From all the medical testimony appearing in the record, both for plaintiff and defendant, and from all the lay testimony, facts and circumstances bearing upon the subject, but one thing is clear and that is that no one knows to a definite certainty just what caused the detached retina in plaintiff's eye, resulting in blindness. It may have been from disease, or it may have been from trauma, or both may have made their contribution. The medical learning upon the subject teaches that the coindition may result from many different causes, trauma among them. It is certain that plaintiff experienced a traumatic injury that may have caused or contributed to the condition. Apparently, (though somewhat in dispute) he had none of the diseases prior to the injury that ordinarily cause the displacement of the retina. There is no evidence that he suffered other injury than the one complained of. Under such circumstances, is it completely unreasonable for the jury to conclude that the blow on the head caused the condition? Certainly a very grave question arises from the evidence, and a court bent on arriving at the exact truth is beset with doubt and misgiving.

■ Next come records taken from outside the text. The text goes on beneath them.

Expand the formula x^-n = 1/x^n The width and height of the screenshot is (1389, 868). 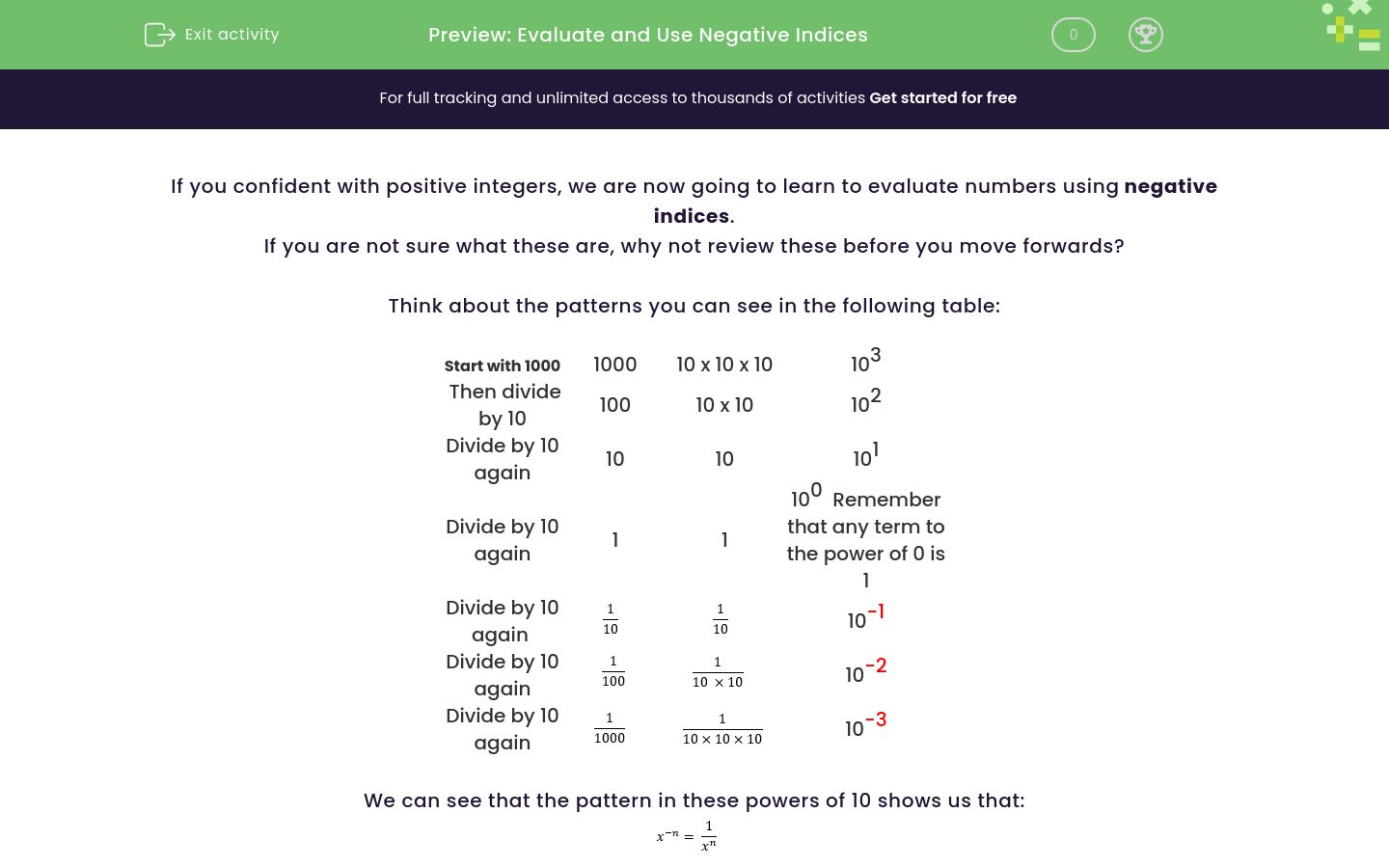point(687,833)
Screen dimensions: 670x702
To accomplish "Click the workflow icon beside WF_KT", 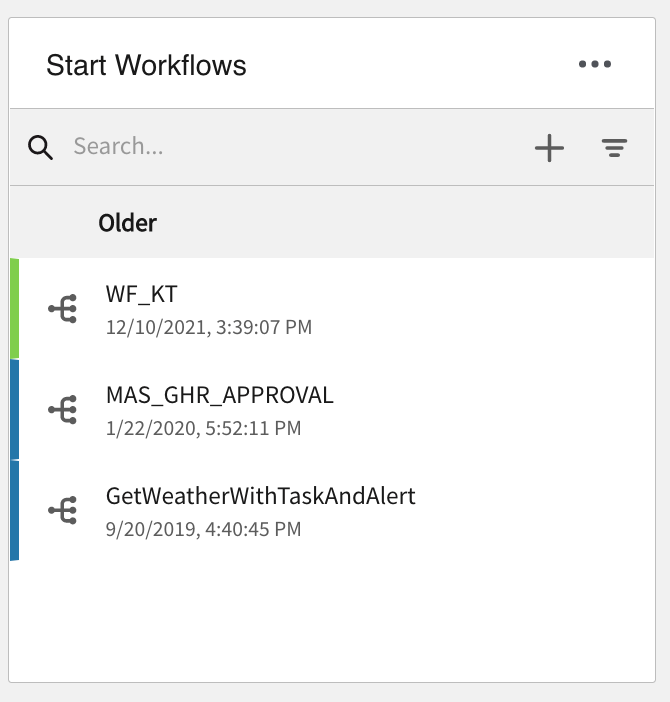I will pos(63,309).
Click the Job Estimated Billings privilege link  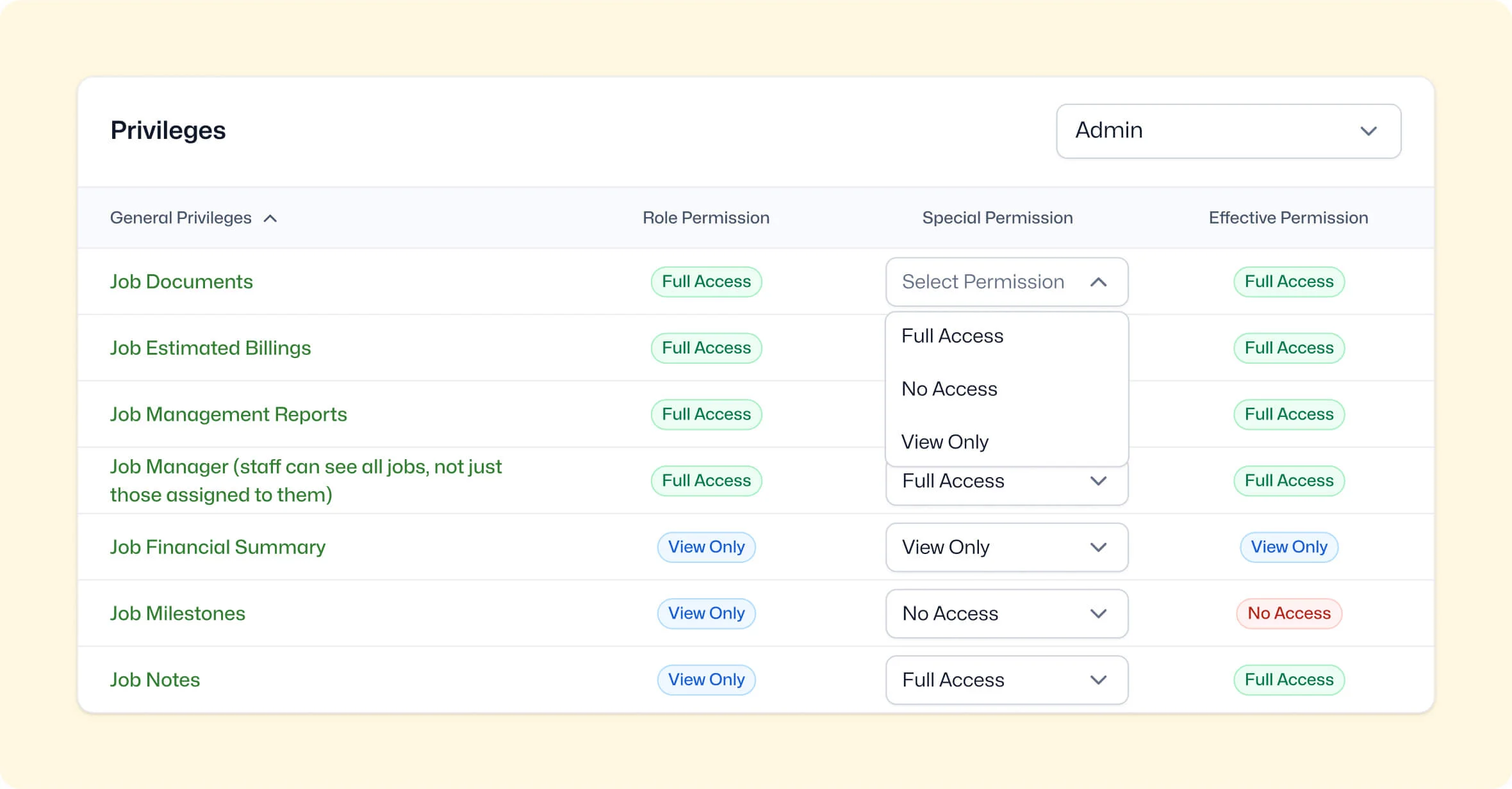coord(210,348)

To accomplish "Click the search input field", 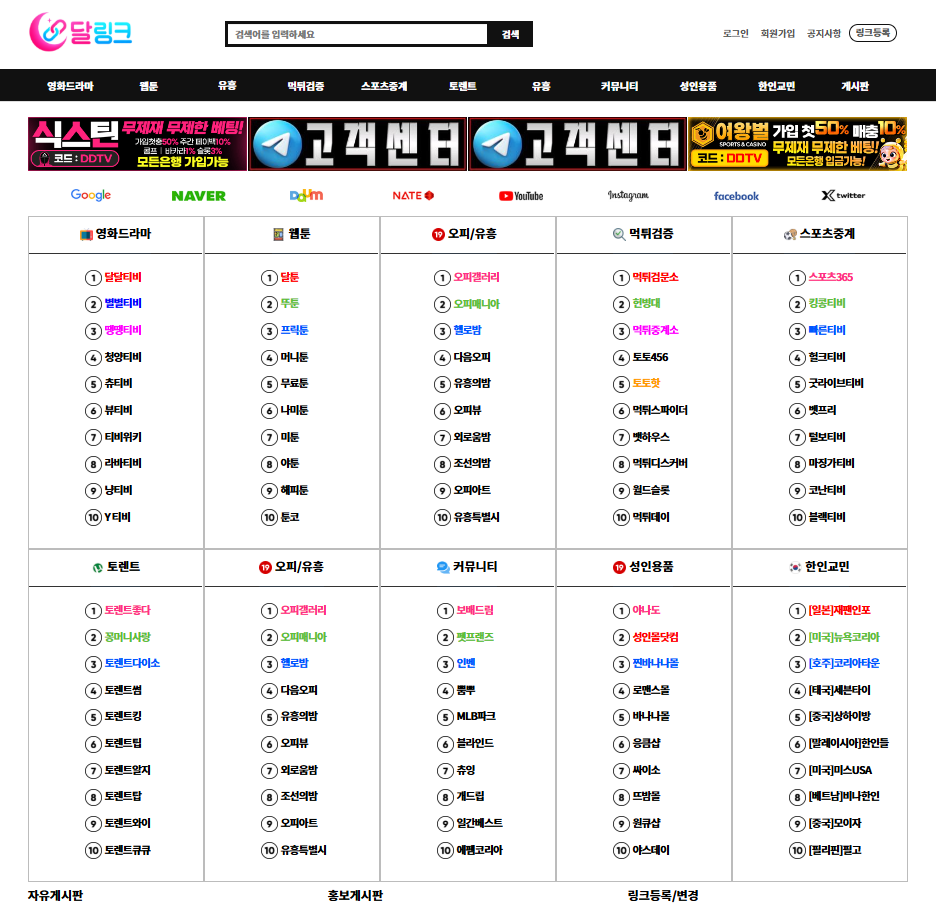I will (x=357, y=34).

The law, however, is not an exact science, and its processes cannot always be measured with that certainty which we might desire. We should like to feel morally certain that no wrong is to be done by requiring the payment of damages, but this is not the degree of proof that the law exacts in a civil suit. There is substantial evidence here leading to the conclusion expressed by the jury's verdict, and under such circumstances our duty is plain. Even though we may disagree with the result reached by the jury we have no right to substitute our judgment for theirs on this question of fact. We are constrained, therefore, to hold that the record presents a jury question oin the subject of causal connection.

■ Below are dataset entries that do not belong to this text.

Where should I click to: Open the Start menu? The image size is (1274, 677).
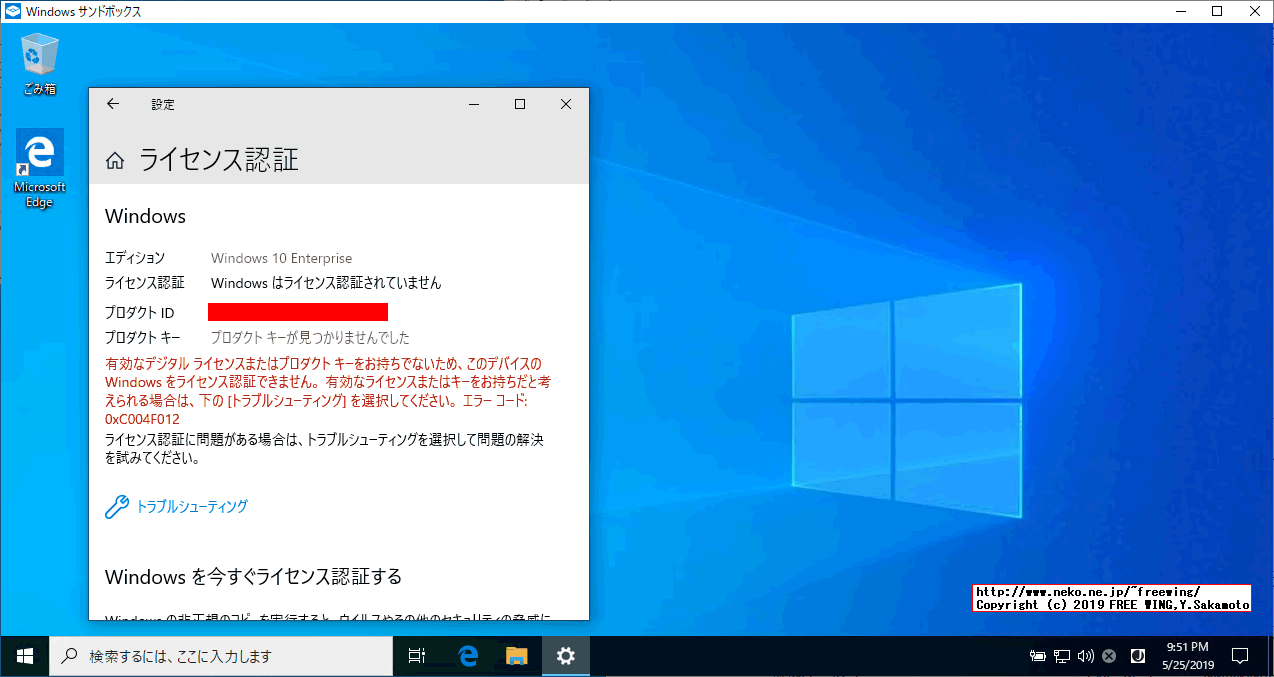coord(23,655)
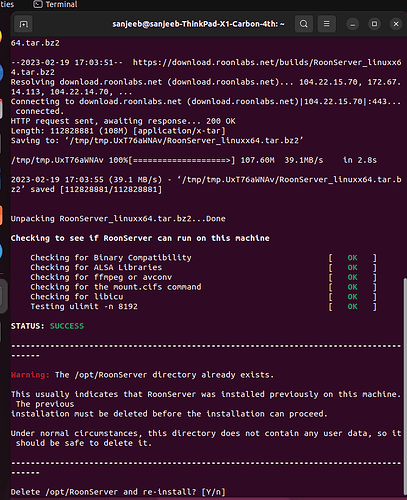Click the download progress bar at 100%
The height and width of the screenshot is (500, 407).
point(182,160)
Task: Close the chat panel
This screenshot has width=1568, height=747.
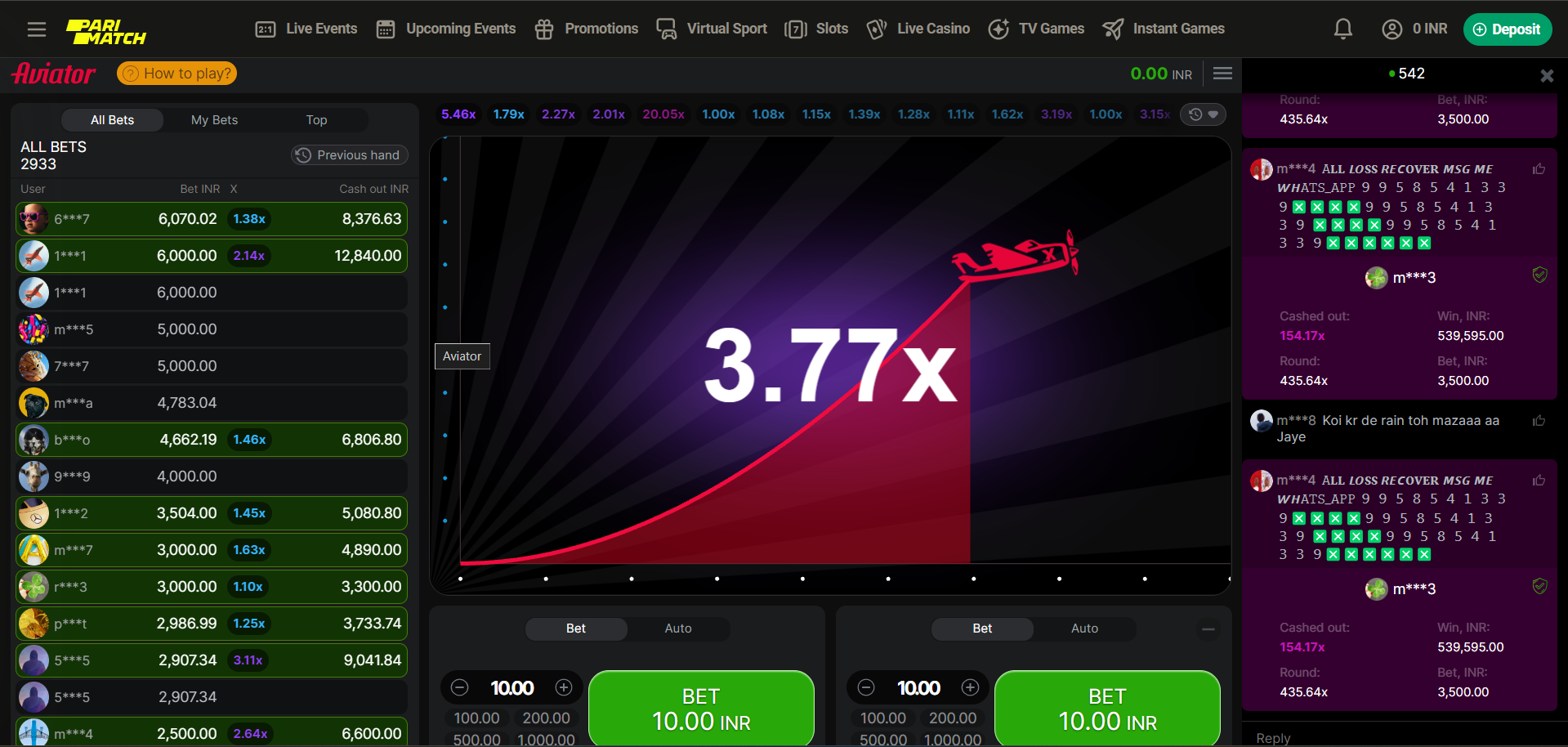Action: (x=1546, y=75)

Giving and Refusing of Instructions.

Under this assignment of error there is but one point deserving of comment in this opinion. Instruction number twelve, after defining to the jury the issues tendered by the complaint and answer, told the jury that if they believed from a preponderance of the evidence that the defendant at the time and place in question was guilty of one or both of the acts of negligence, etc., that they should find the defendant guilty. The second act of negligence charged was that the defendant "carelessly and negligently released or let down the said ladder without regard to the safety of the plaintiff * * * and carelessly and negligently failed to give warning or signal of any kind of its intention to thus release or let down said ladder * * * ." Objection is made that no rule of law requires a person lowering a ladder from the rear of a garbage truck to give warning or signal of his intention so to do. Of course, whether or not any duty would arise in this respect would depend upon all the facts and circumstances then and there present. We think this should have been made clearer by the instruction, yet this instruction when properly analyzed and when viewed in the light of other instructions given the jury, could not have been understood by the jury as directing them to find for the defendant on the mere naked showing of a failure to give a warning. It was the carelessness and negligence in this respect, if any, that warranted a finding against defendant, and whether such negligence existed depended on the circumstances present. While we are not to be understood as approving the form of this instruction, we do not believe that it constitutes reversible error.

The judgment of the District Court is affirmed.